Job Maestro: What is Your EQ? 

Emotional Intelligence and Your Career

Illustrations: Michelle Lagasca

From job interviews to difficult conversations with your boss, the way you carry yourself in the workplace could make or break your career. To learn about emotional intelligence, the Job Maestro spoke with SJSU’s new Lucas College and Graduate School of Business Dean Dan Moshavi. He is an expert in leadership, high-performance teams, change management, and attitudes and emotions in the workplace. What’s cool about EQ, he says, is that it’s a set of competencies that anyone can develop.

What is EQ?

Emotional Quotient (EQ) or emotional intelligence is the ability to perceive, understand and regulate emotions—your own and others. A big part of it is self-awareness: Do you see yourself as others see you?

How can it help you make a positive first impression?

Part of being emotionally intelligent is spending time thinking about that impression before you make it, especially in a job interview context where a first impression takes about seven seconds.
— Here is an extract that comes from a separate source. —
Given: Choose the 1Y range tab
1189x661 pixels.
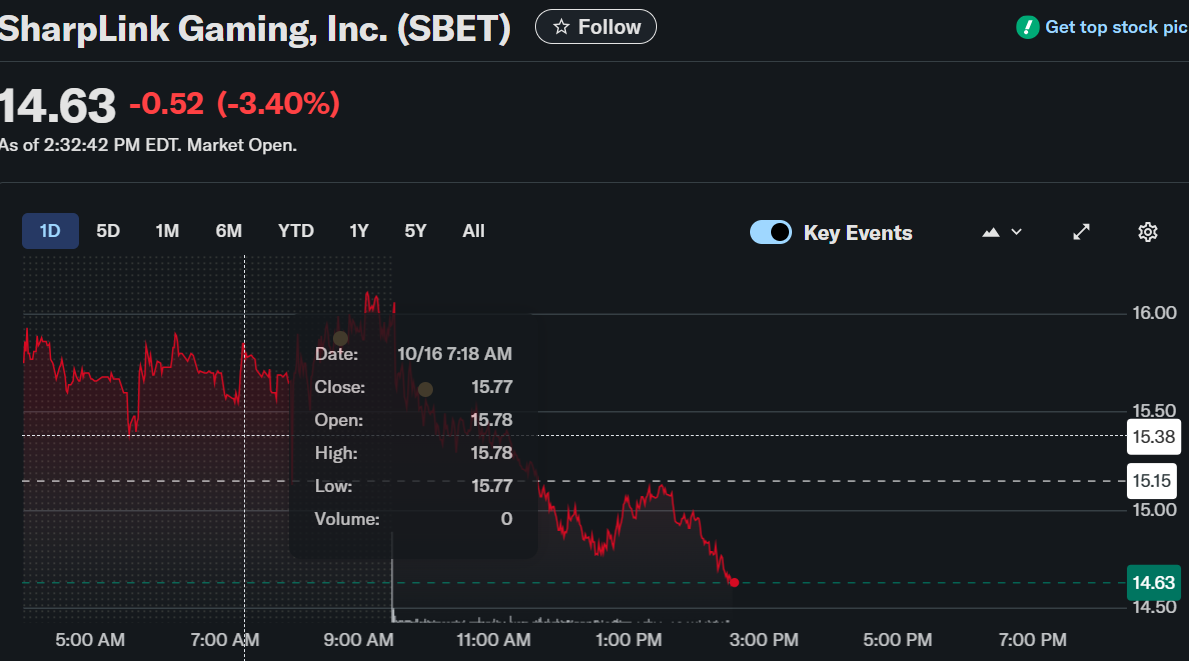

How are you dressed? Are you making eye contact? How is your handshake? Are you projecting confidence? Think deeply about those seven seconds.
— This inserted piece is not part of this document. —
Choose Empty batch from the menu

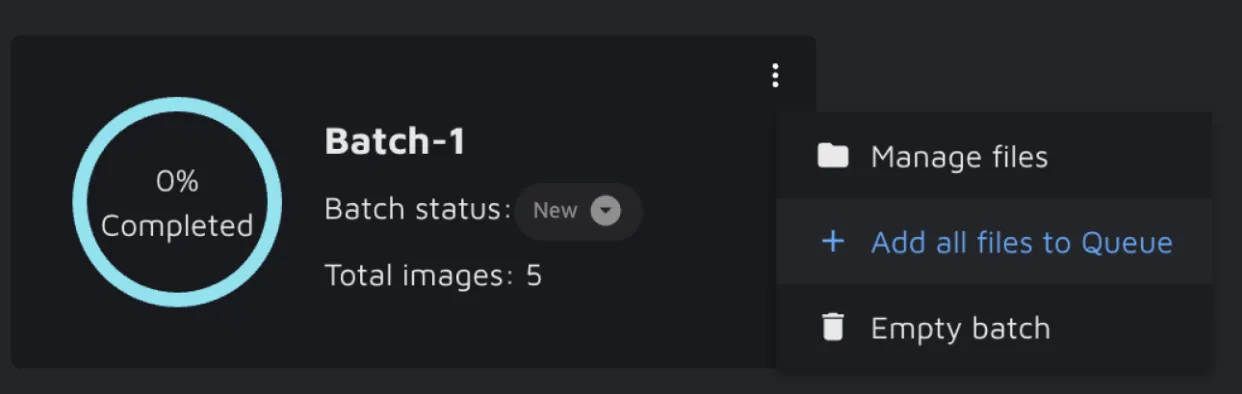point(994,328)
Does EQ impact your relationships?

Absolutely. Your ability to manage relationships is another key component of EQ. In your place of work, you are developing a reputation score whether you know it or not. Emotionally intelligent people realize this and regularly reflect on how they have handled interactions with colleagues, customers and clients. They recognize that relationships shouldn’t be transactional and shouldn’t depend on someone’s position in the organization. Reputation is affected as much by how you treat the receptionist as how you treat your boss.

How does EQ affect your career?

When first entering the workforce, people are often hired for their technical competence, whether it’s accounting, marketing or engineering. Research shows, however, that one of the biggest reasons that people fail to advance as leaders and, in fact, sometimes have their careers come to a standstill, is the inability to develop or improve their EQ.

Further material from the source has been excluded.